→ Work required
What follows is a set of records. Repeat every one of them exactly.

→ Records from a dataset

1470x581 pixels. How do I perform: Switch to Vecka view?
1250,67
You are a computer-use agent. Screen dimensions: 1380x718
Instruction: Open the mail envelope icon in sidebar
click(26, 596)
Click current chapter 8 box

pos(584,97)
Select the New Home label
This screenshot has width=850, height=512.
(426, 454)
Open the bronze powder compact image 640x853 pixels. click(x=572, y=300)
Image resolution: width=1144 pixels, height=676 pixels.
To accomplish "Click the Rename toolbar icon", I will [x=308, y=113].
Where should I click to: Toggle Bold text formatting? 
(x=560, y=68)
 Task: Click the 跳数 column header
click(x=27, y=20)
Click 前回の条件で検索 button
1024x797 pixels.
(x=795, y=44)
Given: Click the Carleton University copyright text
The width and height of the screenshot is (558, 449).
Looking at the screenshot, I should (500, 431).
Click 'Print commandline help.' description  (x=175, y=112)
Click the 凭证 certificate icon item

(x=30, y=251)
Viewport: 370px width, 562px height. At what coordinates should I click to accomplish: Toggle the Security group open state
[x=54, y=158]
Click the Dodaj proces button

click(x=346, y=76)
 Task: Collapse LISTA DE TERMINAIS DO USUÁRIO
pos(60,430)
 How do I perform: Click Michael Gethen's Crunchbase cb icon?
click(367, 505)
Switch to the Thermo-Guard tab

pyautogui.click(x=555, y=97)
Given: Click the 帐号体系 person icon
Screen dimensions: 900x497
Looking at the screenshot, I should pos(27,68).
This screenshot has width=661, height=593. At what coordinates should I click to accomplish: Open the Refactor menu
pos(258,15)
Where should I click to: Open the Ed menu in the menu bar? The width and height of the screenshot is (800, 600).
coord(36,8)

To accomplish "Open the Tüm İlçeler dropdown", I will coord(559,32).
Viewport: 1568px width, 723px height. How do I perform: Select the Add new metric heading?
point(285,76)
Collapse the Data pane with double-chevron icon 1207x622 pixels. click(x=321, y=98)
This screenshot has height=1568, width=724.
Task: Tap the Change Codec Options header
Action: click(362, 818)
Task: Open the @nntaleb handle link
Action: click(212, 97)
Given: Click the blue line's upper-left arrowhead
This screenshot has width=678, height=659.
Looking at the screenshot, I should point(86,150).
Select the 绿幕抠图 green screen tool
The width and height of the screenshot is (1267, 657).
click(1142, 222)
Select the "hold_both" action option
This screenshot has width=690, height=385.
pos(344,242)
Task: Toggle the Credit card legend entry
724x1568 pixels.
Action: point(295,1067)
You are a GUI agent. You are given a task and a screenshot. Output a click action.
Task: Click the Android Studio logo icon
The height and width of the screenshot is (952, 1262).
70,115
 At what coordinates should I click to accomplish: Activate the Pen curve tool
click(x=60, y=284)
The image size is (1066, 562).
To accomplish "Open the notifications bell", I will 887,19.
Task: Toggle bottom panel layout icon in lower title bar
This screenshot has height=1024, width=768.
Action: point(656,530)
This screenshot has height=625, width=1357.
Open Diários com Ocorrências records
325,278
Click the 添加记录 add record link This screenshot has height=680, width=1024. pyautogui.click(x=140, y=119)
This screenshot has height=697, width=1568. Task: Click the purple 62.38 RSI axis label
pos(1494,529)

→ Exercise result
1470x581 pixels. How do I perform: Switch to Vecka view?
1250,67
You are a computer-use agent. Screen dimensions: 1380x718
Instruction: Open the mail envelope icon in sidebar
click(26, 596)
Click current chapter 8 box

pos(584,97)
Select the New Home label
This screenshot has width=850, height=512.
(426, 454)
Open the bronze powder compact image 640x853 pixels. click(x=572, y=300)
Image resolution: width=1144 pixels, height=676 pixels.
To accomplish "Click the Rename toolbar icon", I will [x=308, y=113].
Where should I click to: Toggle Bold text formatting? 
(x=560, y=68)
 Task: Click the 跳数 column header
click(x=27, y=20)
Click 前回の条件で検索 button
1024x797 pixels.
(x=795, y=44)
Given: Click the Carleton University copyright text
The width and height of the screenshot is (558, 449).
Looking at the screenshot, I should (500, 431).
Click 'Print commandline help.' description  (x=175, y=112)
Click the 凭证 certificate icon item

(x=30, y=251)
Viewport: 370px width, 562px height. At what coordinates should I click to accomplish: Toggle the Security group open state
[x=54, y=158]
Click the Dodaj proces button

click(x=346, y=76)
 Task: Collapse LISTA DE TERMINAIS DO USUÁRIO
pos(60,430)
 How do I perform: Click Michael Gethen's Crunchbase cb icon?
click(367, 505)
Switch to the Thermo-Guard tab

pyautogui.click(x=555, y=97)
Given: Click the 帐号体系 person icon
Screen dimensions: 900x497
Looking at the screenshot, I should pos(27,68).
This screenshot has width=661, height=593. At what coordinates should I click to accomplish: Open the Refactor menu
pos(258,15)
Where should I click to: Open the Ed menu in the menu bar? The width and height of the screenshot is (800, 600).
coord(36,8)

To accomplish "Open the Tüm İlçeler dropdown", I will coord(559,32).
Viewport: 1568px width, 723px height. How do I perform: Select the Add new metric heading?
point(285,76)
Collapse the Data pane with double-chevron icon 1207x622 pixels. click(x=321, y=98)
This screenshot has height=1568, width=724.
Task: Tap the Change Codec Options header
Action: click(362, 818)
Task: Open the @nntaleb handle link
Action: click(212, 97)
Given: Click the blue line's upper-left arrowhead
This screenshot has width=678, height=659.
Looking at the screenshot, I should point(86,150).
Select the 绿幕抠图 green screen tool
The width and height of the screenshot is (1267, 657).
click(1142, 222)
Select the "hold_both" action option
This screenshot has width=690, height=385.
pos(344,242)
Task: Toggle the Credit card legend entry
724x1568 pixels.
Action: point(295,1067)
You are a GUI agent. You are given a task and a screenshot. Output a click action.
Task: Click the Android Studio logo icon
The height and width of the screenshot is (952, 1262).
70,115
 At what coordinates should I click to accomplish: Activate the Pen curve tool
click(x=60, y=284)
The image size is (1066, 562).
To accomplish "Open the notifications bell", I will 887,19.
Task: Toggle bottom panel layout icon in lower title bar
This screenshot has height=1024, width=768.
Action: point(656,530)
This screenshot has height=625, width=1357.
Open Diários com Ocorrências records
325,278
Click the 添加记录 add record link This screenshot has height=680, width=1024. pyautogui.click(x=140, y=119)
This screenshot has height=697, width=1568. Task: Click the purple 62.38 RSI axis label
pos(1494,529)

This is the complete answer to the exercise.